If a record holds a picture, omit that picture and copy everything else exactly.

[Data — start]

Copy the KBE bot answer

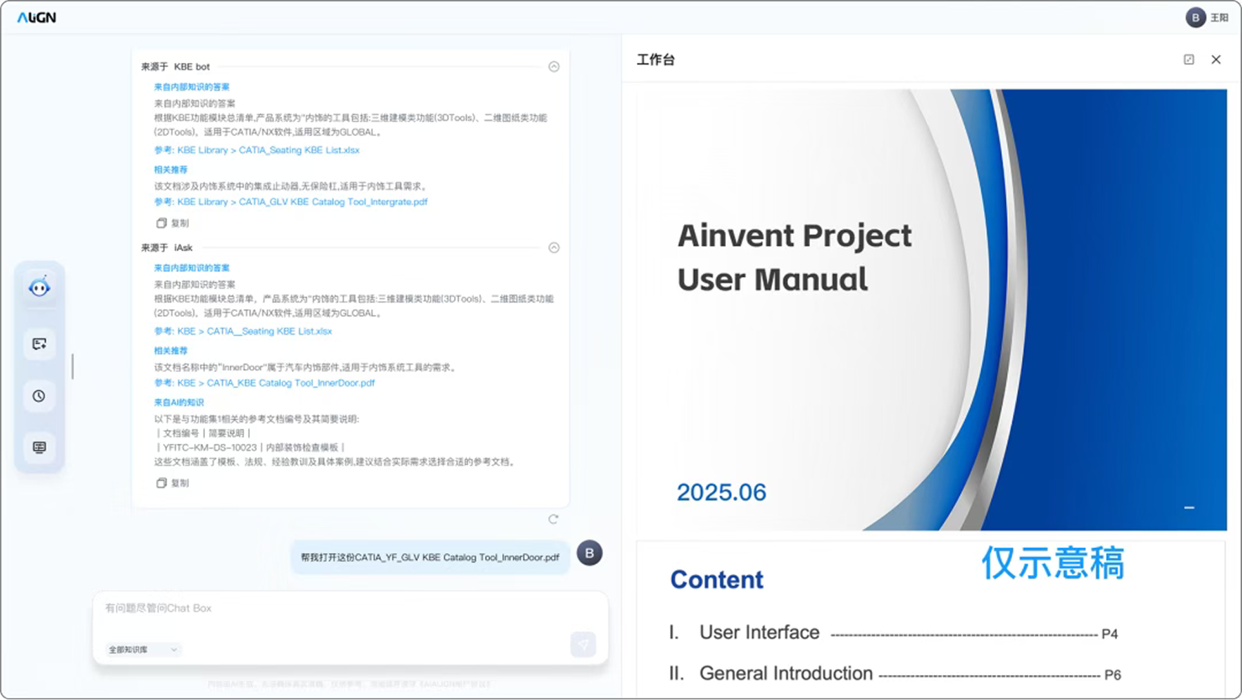tap(173, 223)
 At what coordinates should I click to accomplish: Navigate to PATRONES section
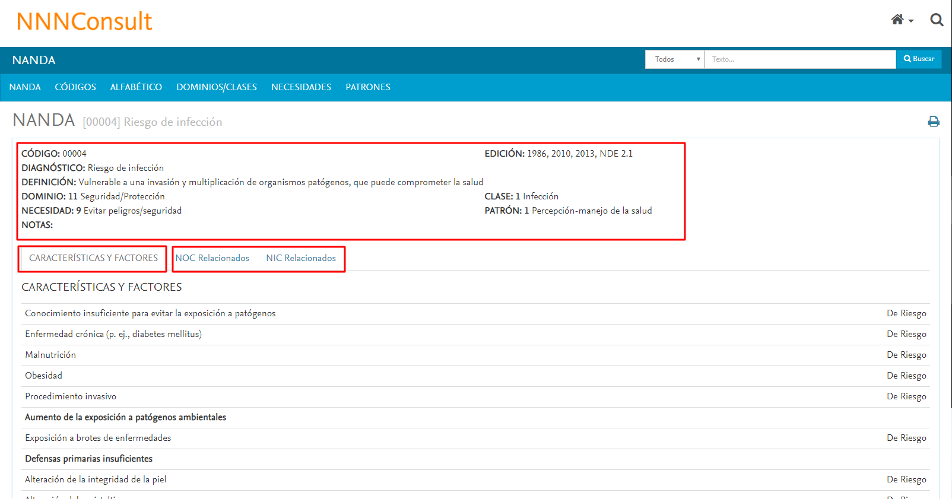[x=368, y=87]
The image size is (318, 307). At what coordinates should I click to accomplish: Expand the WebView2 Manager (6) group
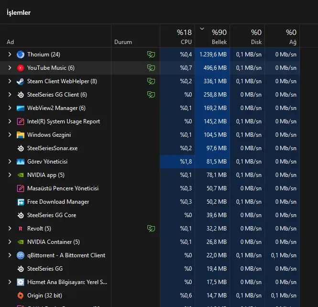pos(10,108)
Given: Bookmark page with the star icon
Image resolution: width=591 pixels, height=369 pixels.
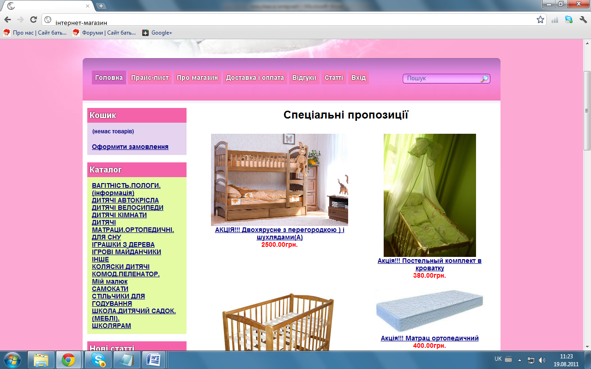Looking at the screenshot, I should [x=540, y=20].
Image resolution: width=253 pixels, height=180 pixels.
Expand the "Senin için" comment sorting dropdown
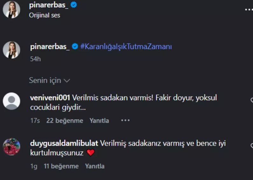[x=49, y=80]
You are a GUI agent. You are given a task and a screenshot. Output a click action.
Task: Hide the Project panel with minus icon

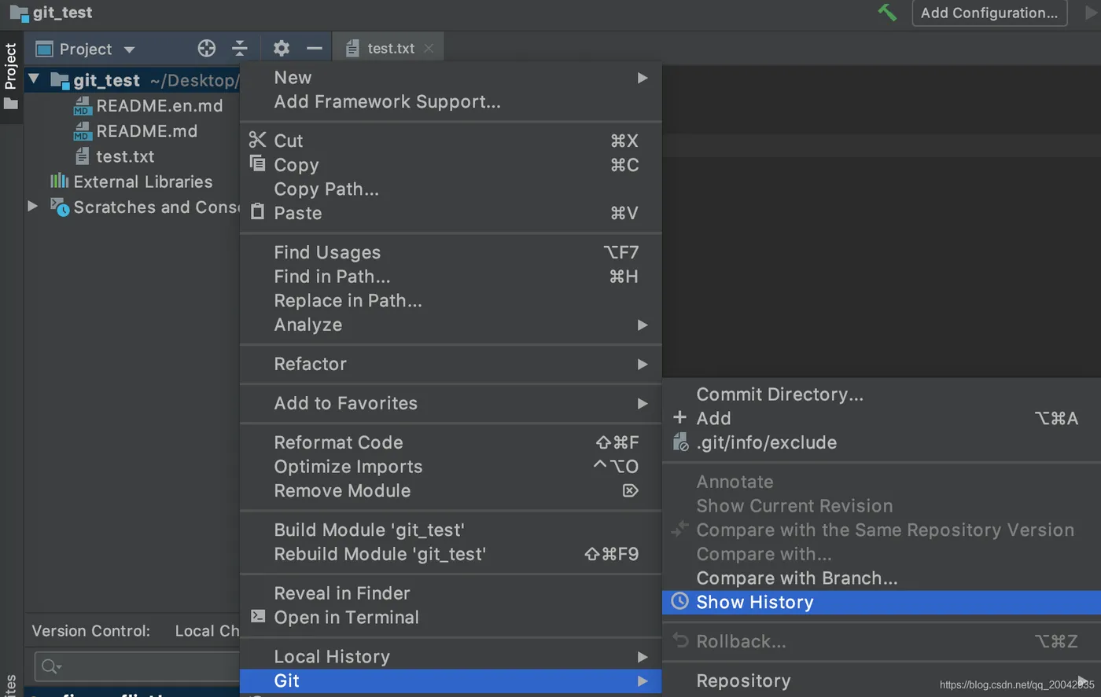[315, 49]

[Data — finish]

- Task output
Copy the KBE bot answer

tap(173, 223)
 At what coordinates should I click to accomplish: Navigate to PATRONES section
[x=368, y=87]
The image size is (318, 307). At what coordinates should I click to accomplish: Expand the WebView2 Manager (6) group
pos(10,108)
Given: Bookmark page with the star icon
Image resolution: width=591 pixels, height=369 pixels.
Looking at the screenshot, I should [x=540, y=20].
Image resolution: width=253 pixels, height=180 pixels.
Expand the "Senin için" comment sorting dropdown
[x=49, y=80]
You are a GUI agent. You are given a task and a screenshot. Output a click action.
Task: Hide the Project panel with minus icon

[315, 49]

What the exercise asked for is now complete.